La mamma mi trascinò da uno psichiatra, il quale constatò che non sapevo il tedesco perché non aprivo bocca. Nella mia infanzia la storia dell’uovo e della gallina non era pura teoria. Mia madre minacciò di chiudere l’ambulatorio e di fare esercizi con me tutto il giorno. Io restavo imperturbabile, non dicevo una parola.
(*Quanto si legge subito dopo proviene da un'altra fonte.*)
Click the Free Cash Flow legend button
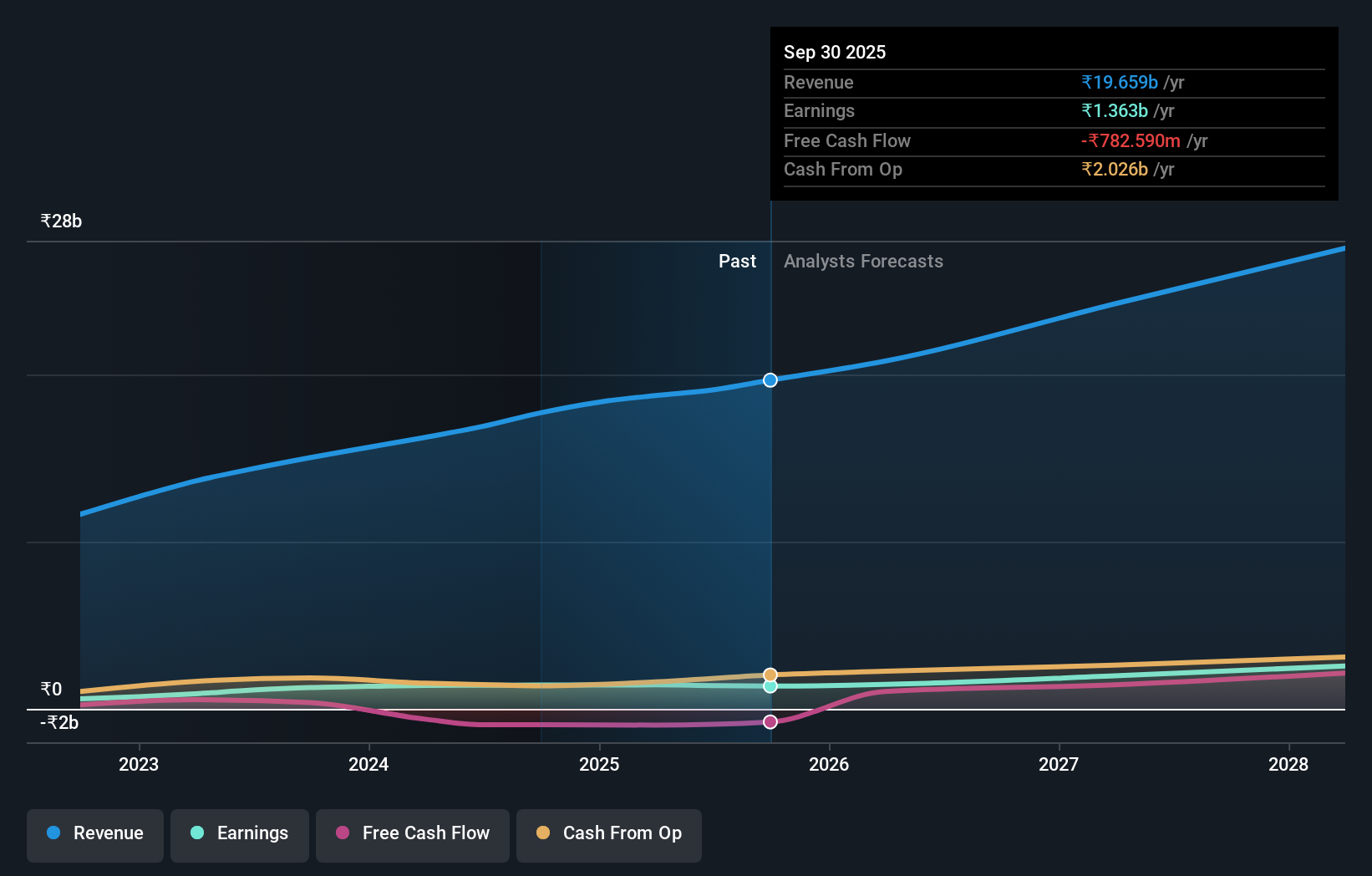This screenshot has width=1372, height=876. [x=412, y=833]
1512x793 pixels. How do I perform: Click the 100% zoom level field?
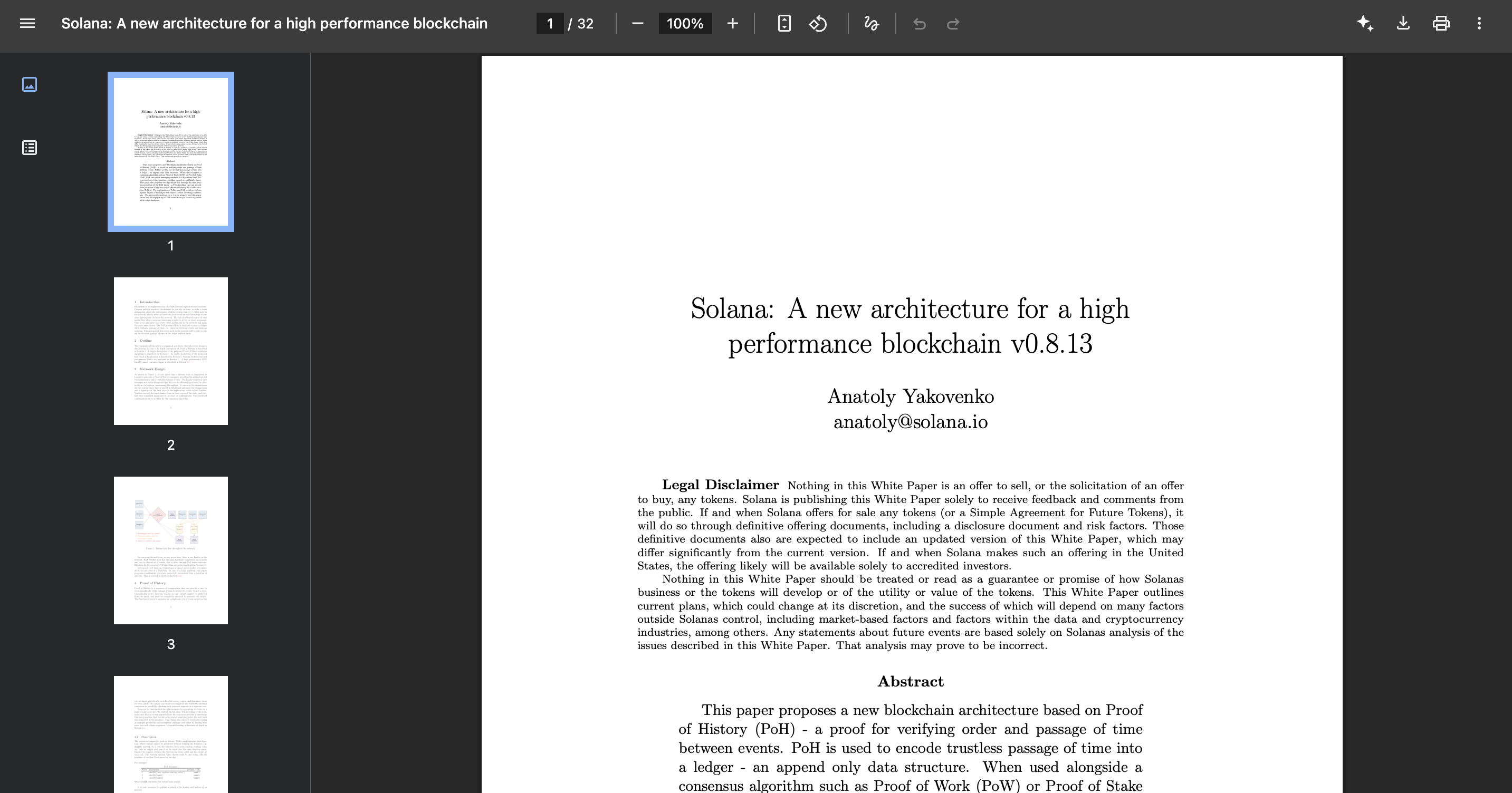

In tutta la scuola c’era un solo bambino i cui risultati scolastici erano scarsi come i miei. Era due classi avanti a me e si chiamava Max Leitner. Già allora si rifiutava di collaborare con le autorità. A quell’età l’unica autorità con cui avevamo a che fare era quella scolastica ed era a quella che lui si ribellava. Marinò la scuola così tante volte che alla fine fu trasferito a Cesenatico. Cesenatico! Una città di mare. Ogni giorno sole, spiaggia, bagni, conchiglie da raccogliere. E soprattutto poter parlare, con chiunque capiti a tiro. Feci di tutto per poter andare a Cesenatico ma a nessuno veniva in mente di mandarmi laggiù. In compenso nella mia cameretta si accumulavano i fogli con gli esercizi e i libri: “Impariamo il tedesco con Hansi e Petzi”. Se facevo bene i compiti ero ricompensato con un vasetto di miele dall’orsetto Petzi o con delle carote dal coniglietto Hansi. E dovevo incollarle su un quaderno.

Raccolsi tante carote di carta e così per qualche domenica ebbi il permesso di restare a casa a guardare la televisione. Quando persino mia madre si rese conto che invece di un piccolo Einstein stavo diventando un analfabeta mi tirò fuori dai guai. Potei passare alla scuola in lingua italiana. In tedesco ero persino il migliore. È una lingua complicata e poco affascinante che solo in seguito mi è diventata utile.